### Makale
________________
Merkez Bankası’nın arka arkaya faiz düşürmesi dövize olan ilginin artmasına neden oldu. TL mevduatların getirisi azaldıkça döviz hesaplarında tutulan para büyüdü. Ekonomi yönetimine duyulan güvensizlik de döviz tercihini öne çıkarttı.

Merkez Bankası tarafından açıklanan Haftalık Banka ve Para İstatistikleri’ne göre yurt içi yerleşiklerin kıymetli maden dahil yabancı para mevduat ve fonları 2020 yılı 7 Ağustos ile biten haftada 219.51 milyar dolar ile yeni tarihi zirveye yükseldi. Aynı dönemde bireylerin yabancı para cinsinden mevduat ve fonları da 136 milyar dolar ile tarihi zirvesine ulaştı. Kurumların ise yabancı para cinsinden mevduat ve fonları ise 83.51 milyar dolar ile yeni zirvede.

Sadece bankalarda ki yurt içi yerleşiklerin döviz cinsi mevduat miktarlarına bakıldığında bile vatandaşın Türk Lirasına güvenmediğini ortaya koyuyor. Türk Lirasına güvenmemek demek ekonomi yönetimine güvenmemek anlamına geliyor.

YABANCI YATIRIMCI NE KADAR GÜVENİYOR?

Yapı Kredi’nin İtalyan ortağı UniCredit hisselerini peyderpey satıp Türkiye’den çıkıyor. HSBC Türkiye’den çıkmak istediğini açıkladı.

Merkez Bankası verilerine göre doğrudan yabancı sermaye yatırımları geçen yıl, bir önceki yıla göre yüzde 41.3 azalarak 5.6 milyar dolara geriledi. Üstelik yabancı yatırımlarının yarısı artık emlak alımlarından, yani istihdam yaratmayan, gençlere iş sahası açmayan, betona gömülen paradan oluşuyor.

Oysa 2015’te büyük çoğunluğu üretken yatırım olmak üzere Türkiye’ye 19.2 milyar dolar doğrudan yabancı sermayesi girmişti. 2018’deki krizle bu tutar yüzde 58 azalarak 12.8 milyar dolara indi.
________________
### Kayıtlı Satırlar
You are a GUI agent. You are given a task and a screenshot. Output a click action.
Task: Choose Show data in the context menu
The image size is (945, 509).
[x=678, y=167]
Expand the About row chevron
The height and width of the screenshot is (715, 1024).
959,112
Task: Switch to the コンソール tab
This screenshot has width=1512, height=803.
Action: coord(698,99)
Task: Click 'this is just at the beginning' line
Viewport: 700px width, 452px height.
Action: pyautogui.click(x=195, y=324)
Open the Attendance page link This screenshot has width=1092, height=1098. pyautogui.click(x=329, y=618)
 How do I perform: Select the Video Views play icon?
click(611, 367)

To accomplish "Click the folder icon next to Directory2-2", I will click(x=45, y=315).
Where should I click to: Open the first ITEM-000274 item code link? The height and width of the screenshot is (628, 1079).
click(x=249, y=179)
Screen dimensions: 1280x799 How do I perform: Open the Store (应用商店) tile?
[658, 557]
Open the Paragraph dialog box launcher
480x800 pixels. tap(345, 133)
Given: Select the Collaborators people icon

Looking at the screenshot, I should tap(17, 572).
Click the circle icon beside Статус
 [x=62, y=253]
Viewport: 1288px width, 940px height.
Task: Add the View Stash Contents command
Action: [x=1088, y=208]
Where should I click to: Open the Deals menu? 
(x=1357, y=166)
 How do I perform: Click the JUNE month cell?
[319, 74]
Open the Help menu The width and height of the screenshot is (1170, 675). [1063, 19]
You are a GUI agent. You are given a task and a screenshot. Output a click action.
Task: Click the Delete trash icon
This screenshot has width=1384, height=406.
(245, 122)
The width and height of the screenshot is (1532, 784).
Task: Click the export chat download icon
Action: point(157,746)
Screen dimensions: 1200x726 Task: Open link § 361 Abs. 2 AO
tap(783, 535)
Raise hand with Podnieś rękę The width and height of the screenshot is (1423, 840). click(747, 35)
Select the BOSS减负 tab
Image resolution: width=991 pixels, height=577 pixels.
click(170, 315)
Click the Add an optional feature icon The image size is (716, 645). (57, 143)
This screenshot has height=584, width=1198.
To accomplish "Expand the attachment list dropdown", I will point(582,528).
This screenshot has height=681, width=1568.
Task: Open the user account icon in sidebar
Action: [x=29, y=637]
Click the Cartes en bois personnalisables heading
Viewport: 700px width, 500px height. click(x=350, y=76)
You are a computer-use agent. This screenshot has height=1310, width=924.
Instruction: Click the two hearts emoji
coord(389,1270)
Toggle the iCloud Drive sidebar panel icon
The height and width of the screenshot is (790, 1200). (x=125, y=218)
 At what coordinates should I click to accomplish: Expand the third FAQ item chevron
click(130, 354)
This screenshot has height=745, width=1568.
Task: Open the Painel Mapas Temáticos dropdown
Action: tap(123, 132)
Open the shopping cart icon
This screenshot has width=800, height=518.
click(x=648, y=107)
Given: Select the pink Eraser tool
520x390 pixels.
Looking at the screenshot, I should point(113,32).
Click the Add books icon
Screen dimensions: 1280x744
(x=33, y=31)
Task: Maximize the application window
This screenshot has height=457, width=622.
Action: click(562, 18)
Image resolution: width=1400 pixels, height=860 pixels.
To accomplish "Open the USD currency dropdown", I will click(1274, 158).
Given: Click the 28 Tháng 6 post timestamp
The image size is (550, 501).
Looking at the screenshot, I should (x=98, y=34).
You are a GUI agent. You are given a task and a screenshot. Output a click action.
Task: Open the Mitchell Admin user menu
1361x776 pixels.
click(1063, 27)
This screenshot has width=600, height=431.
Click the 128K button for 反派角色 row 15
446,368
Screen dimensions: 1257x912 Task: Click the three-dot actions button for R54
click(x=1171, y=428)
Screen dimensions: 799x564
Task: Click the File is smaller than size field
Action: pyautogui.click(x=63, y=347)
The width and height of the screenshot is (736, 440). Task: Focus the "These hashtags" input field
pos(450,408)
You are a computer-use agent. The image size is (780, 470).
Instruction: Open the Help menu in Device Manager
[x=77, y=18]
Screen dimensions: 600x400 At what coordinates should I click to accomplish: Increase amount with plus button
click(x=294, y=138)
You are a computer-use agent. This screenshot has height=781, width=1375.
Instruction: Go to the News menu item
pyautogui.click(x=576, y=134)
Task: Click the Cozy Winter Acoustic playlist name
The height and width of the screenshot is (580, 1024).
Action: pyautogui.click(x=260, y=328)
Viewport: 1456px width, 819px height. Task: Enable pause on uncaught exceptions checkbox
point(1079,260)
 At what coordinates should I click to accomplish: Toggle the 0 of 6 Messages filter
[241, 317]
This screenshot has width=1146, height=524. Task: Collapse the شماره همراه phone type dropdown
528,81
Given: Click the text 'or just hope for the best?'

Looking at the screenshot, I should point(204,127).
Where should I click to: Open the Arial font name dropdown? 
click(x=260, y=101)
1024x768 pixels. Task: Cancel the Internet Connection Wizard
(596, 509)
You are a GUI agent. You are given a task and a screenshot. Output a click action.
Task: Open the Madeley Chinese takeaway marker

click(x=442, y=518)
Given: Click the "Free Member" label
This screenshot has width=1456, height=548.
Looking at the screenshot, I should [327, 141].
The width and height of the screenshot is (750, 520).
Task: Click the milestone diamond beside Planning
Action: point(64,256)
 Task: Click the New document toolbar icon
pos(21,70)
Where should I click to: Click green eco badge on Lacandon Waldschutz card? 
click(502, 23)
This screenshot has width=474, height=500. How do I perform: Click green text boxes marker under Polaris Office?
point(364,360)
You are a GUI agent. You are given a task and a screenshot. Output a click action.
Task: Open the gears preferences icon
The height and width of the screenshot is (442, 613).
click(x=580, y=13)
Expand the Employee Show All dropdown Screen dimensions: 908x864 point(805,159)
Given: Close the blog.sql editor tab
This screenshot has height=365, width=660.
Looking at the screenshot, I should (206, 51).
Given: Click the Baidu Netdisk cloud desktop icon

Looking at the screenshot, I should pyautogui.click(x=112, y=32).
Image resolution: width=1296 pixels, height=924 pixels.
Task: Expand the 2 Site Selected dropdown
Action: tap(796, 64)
________________
### Yapılacaklar
1. Döviz mevduatları ve yabancı yatırımlar üzerine olan makaleden "Yapı Kredi’nin İtalyan" ile başlayıp "milyar dolara indi." ile biten bölümü aynen yazıya geçirin.
2. Döviz mevduatları ve yabancı yatırımlar üzerine olan makaleye göre 2015 yılında Türkiye'ye ne kadar doğrudan yabancı sermaye girmişti?
3. Döviz mevduatları ve yabancı yatırımlar üzerine olan makaleyi kaldığı yerden devam ettirin.

### Nihai Sonuçlar
1.
Yapı Kredi’nin İtalyan ortağı UniCredit hisselerini peyderpey satıp Türkiye’den çıkıyor. HSBC Türkiye’den çıkmak istediğini açıkladı.

Merkez Bankası verilerine göre doğrudan yabancı sermaye yatırımları geçen yıl, bir önceki yıla göre yüzde 41.3 azalarak 5.6 milyar dolara geriledi. Üstelik yabancı yatırımlarının yarısı artık emlak alımlarından, yani istihdam yaratmayan, gençlere iş sahası açmayan, betona gömülen paradan oluşuyor.

Oysa 2015’te büyük çoğunluğu üretken yatırım olmak üzere Türkiye’ye 19.2 milyar dolar doğrudan yabancı sermayesi girmişti. 2018’deki krizle bu tutar yüzde 58 azalarak 12.8 milyar dolara indi.

2. 19.2 milyar dolar.

3.
Aynı yıl İspanya’ya 43 milyar dolar, İsrail’e 22 milyar dolar, Cezayir’e 14 milyar dolar, Vietnam’a 15.5 milyar dolar, İngiltere’ye 64 milyar dolar doğrudan yabancı sermaye yatırımı yapıldı. (UNCTAD verisi.)

MERKEZ BANKASI REZERVLERİ NE DURUMDA?

Geçtiğimiz gün Cumhurbaşkanı Erdoğan Ayasofya çıkışında Merkez Bankasında 105 Milyar dolar rezerv olduğunu iddia etti ama aynı gün Merkez Bankası bu iddiaları doğrulamadı. TCMB tarafından Haftalık Para ve Banka İstatistikleri yayımlandı. Buna göre, 2020 yılı 7 Ağustos’ta Merkez Bankası brüt döviz rezervleri, 79 milyon dolar azalışla 46 milyar 594 milyon dolara indi. Brüt döviz rezervleri, 30 Temmuz’da 46 milyar 673 milyon dolar seviyesindeydi.

Türkiye, Erdoğan’ın iddia ettiği seviyedeki döviz rezervine en son 2015’te sahip olmuştu.

Ekonomist Murat Muratoğlu’na göre ise Merkez Bankasının döviz rezervleri eksi bakiyede… Konu hakkında bilgi veren ekonomi yazarı Murat Muratoğlu’na göre Merkez Bankasında Mayıs ayı sonunda 28 Milyar dolar para var. Ama Merkez Bankasının swap yolu ile aldığı 55 Milyar dolar parayı yani emanet aldığı parayı çıkarsak Türkiye Cumhuriyet Merkez Bankasında ki rezervlerin eksi 27 milyar dolar olduğunu söyledi. Muratoğlu bu hesabın Uluslararası kredi Derecelendirme Kurulu Fitch’in hesabı da olduğunu bildirdi.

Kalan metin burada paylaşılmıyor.